沙甸魚般的車廂,每個人都搶著上車搶著座位,連空氣也搶著。喧鬧的車廂中,媽媽拉著我,尋覓著別人屁股稍微騰空出來的邊上。一但發現了,便一把把我推出去,讓我在漫長的車程中有位置坐。

有一次坐了一會兒,旁邊的人又把我擠了下來,我只好跨過人群,在車廂與車廂間接軌的通道,找尋媽的身影。那次她坐在一張舊報紙上,頭靠在垃圾桶旁,一個中年男人在她身邊抽煙,煙灰全掉在了她的肩上,她卻毫不知情。我走過去,把那男人擠開,用手輕輕地彈開媽肩上的煙灰。她頓時醒了,睜大眼看著我問:「到哪了?」我還沒來得及說話,隔壁的農民工便插話說:「郴州而已。」農民工的目的地想必是懷化,郴州當然還遠得很,但離衡陽不過兩個多小時間而已。媽一聽到,蒼白的臉突然一下子充滿了期盼,再也掩飾不住她心裡的喜悅,咧開嘴露出泛黃的牙齒說:「乖茜茜,快想想等一下看到舅舅們,要怎樣拜年,說些什麼恭喜的話。」我點點頭,也跟著笑起來。

  一下車,三個舅舅早已在月台等我們。大舅舅和二舅舅抽著煙,嘴裡吐出的分不清是煙圈還是寒氣,小舅舅則不停地張望尋找我們的身影。

「舅舅!」一看到舅舅們我就興奮起來,也顧不上媽媽便衝上去抱著他們。「讓我看看,茜茜又長高了多少?」大舅舅一把把我抱起來,笑嘻嘻地說。媽一看到舅舅們,臉上的疲憊一下子化成了一個靦腆的笑臉。二舅舅和小舅舅把媽媽的行李都扛上了身,低著頭,只說了句:「姐,辛苦了。」

  那月台上的畫面,歷歷在目。新年過後,媽又帶著我,背上比來時更鼓的包,坐上了開往深圳的火車。
「姐,帶兩瓶水去吧,路上喝。」小舅舅從窗口遞上兩瓶水。大舅舅與二舅舅依舊在月台上抽煙,只是眉頭緊鎖了些。
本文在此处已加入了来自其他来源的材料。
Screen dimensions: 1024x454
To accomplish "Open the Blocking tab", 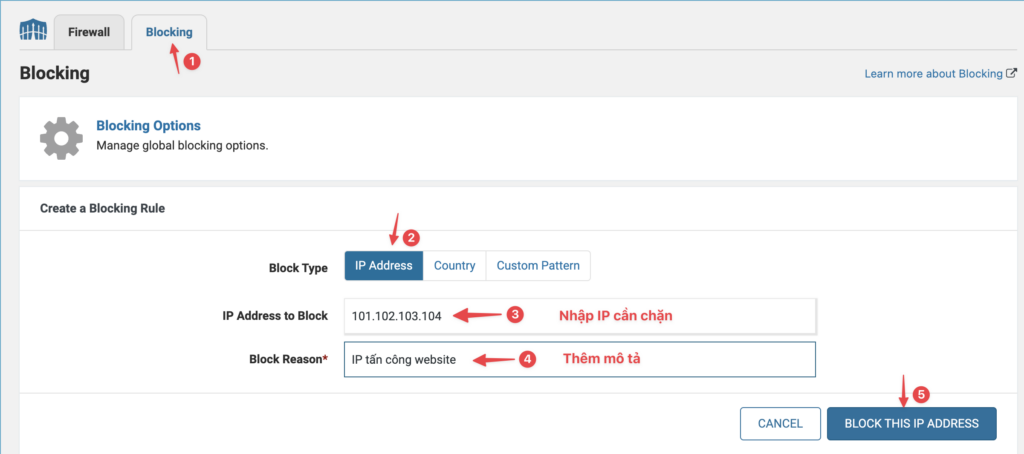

火車「轟」的一聲開動了,三位舅舅的身影愈來愈小,最後縮成一個黑點,消失了。媽微微張口嘴巴,一臉惘然地看著窗外,彷彿想說些什麼,卻欲言又止。她雙眸眨了眨,然後緊閉起來,深深地嘆了一口氣。

「茜茜?」媽低聲地呼喚。
「媽。」我坐在她旁邊說。
「到哪了?」
「快到衡陽了。」我說。
  媽媽應了一聲,點點頭,便坐直了身上。她皺著眉自言自語地說:「睡了那麼久了。」她緊抱著手中脹鼓鼓的紙袋,然後發愣地看著它。一個女人拉著行李經過媽,媽以身子擋住那紙袋,路太窄的關係,那行李的輪子還是撞到了媽。女人別過頭看了一眼,又冷冷地繼續前進。

  下車了,月台上站著大舅舅,小舅舅及表哥。舅舅們的雙鬢已斑白,步伐蹣跚,臉上佈滿一條條蠕蟲般的皺紋,爬滿了他們的臉。表哥一手把我們的行李扛起,輕鬆自如地走在前面。大舅舅拍了拍媽的肩膀,說:「紅,回來了。」媽雙眼通紅,搖搖頭,什麼也沒說。走了幾步,媽把手中的紙袋遞給小舅舅,輕輕地說:「這我跟茜茜摺的。」
  小舅舅看了一眼,便嘆了一口氣說:「姐,你可以拿回來我們一起摺嘛,何必一路抱著回來這麼辛苦啊!」
  大舅舅吐了一個煙圈,然後把煙扔在地上,一腳便踏熄了,說:「反正明天就上山,把這放我車後,明天一次性帶上山吧。」

  媽點點頭,我也跟著點點頭。衡陽的四月,天氣仍然很涼。這是一年當中最殘酷的季節,死寂的土原被迫爆放丁香,參雜著記憶與思念,以春雨撩撥那萎頓的樹根。

  表哥扛著行李,回過頭看著媽,笑著說:「姑媽,路上辛苦了。